In this manuscript, we present a linearly-polarized 2nd order RFL pumped by incoherent ASE source with maximal output power of 100.7 W and FWHM linewidth of 2.58 nm. The ultimate quantum efficiency of pump to 2nd order Stokes light reaches 86.43%. The PER of the output Stokes light can achieve as high as about 23.5 dB, despite of the relative low PER value of pump source (about 15 dB). The standard deviation (STD) and peak-vale (P-V) value of the power fluctuation of the 2nd order Stokes light at maximal power is 0.7% and 2.92%, respectively. To the best of our knowledge, this is the first demonstration of linearly-polarized high-order RFL with hundred-watt output power. And the theoretical study indicates that 300 W-level linearly-polarized single-mode 1st order Stokes light can be obtained from the incoherently pumped RFL with 100 m polarization-maintained (PM) passive fiber.

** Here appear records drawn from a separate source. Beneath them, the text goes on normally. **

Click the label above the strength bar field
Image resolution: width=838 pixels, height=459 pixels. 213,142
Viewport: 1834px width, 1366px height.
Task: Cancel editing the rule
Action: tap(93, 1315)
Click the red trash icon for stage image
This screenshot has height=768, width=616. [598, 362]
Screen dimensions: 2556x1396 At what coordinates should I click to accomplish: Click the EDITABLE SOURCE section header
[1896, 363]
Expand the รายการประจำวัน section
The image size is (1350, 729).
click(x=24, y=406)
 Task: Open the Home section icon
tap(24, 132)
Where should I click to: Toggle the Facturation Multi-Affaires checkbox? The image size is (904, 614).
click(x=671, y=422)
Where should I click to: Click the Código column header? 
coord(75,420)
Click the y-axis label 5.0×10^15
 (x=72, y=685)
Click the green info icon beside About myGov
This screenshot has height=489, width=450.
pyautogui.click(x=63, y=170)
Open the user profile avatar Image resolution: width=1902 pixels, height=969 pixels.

2. Experimental setup and results

The experimental setup of the linearly-polarized high-order RFL system is depicted in Fig. 1. Pump source we employed is a high power linearly-polarized broadband ASE source in all-fiberized master oscillator power amplifier (MOPA) structure, which is similar with our previous reported linearly-polarized broadband ASE source in [39]. What’s more, the three-stage power amplifiers simultaneously employed single-mode fiber exhibiting core diameter of 10 μm and numerical aperture (NA) of 0.08. Maximal output power of 127.7 W pumping ASE light can be obtained from this linearly-polarized broadband ASE source. The central wavelength and FWHM linewidth is 1074.8 nm and 9.1 nm, respectively. The PER of the ASE source at different power level maintains well with about 15 dB. As to the linearly-polarized high-order RFL, half-opened cavity structure, which is composed by two narrowband high reflectivity (99%) PM fiber Bragg gratings (FBGs) and a piece of PM passive fiber, is utilized to decrease the threshold of random lasing [11]. The FBGs are utilized to select the radiation section of initial spontaneous Raman noise to obtain narrowband output. The central wavelength and FWHM linewidth of FBG 1 is 1120 nm and 1.5 nm. The corresponding central wavelength and FWHM linewidth of FBG 2 is 1178 nm and 2.16 nm. The passive fiber is employed to provide RDFB and Raman gain for the random lasing. The length of PM passive fiber is optimized to be 330 m to obtain more 2nd order Stokes light with the considering of the maximal output power of pumping ASE source. The pigtailed fiber of FBGs and passive fiber (provided by China Electronics Technology Corporation) are the same type of pigtailed fiber of ASE source with core/ cladding diameter of 10/ 125 μm and NA of 0.08. Additionally, the fast and slow axis of the pigtailed fiber of pumping source, the FBGs and the PM passive fiber aligned well to obtain good polarization performance of this linearly-polarized RFL. For appropriate heat management, the passive fiber is evenly winded on the outside surface of an air-cooled metal cylinder.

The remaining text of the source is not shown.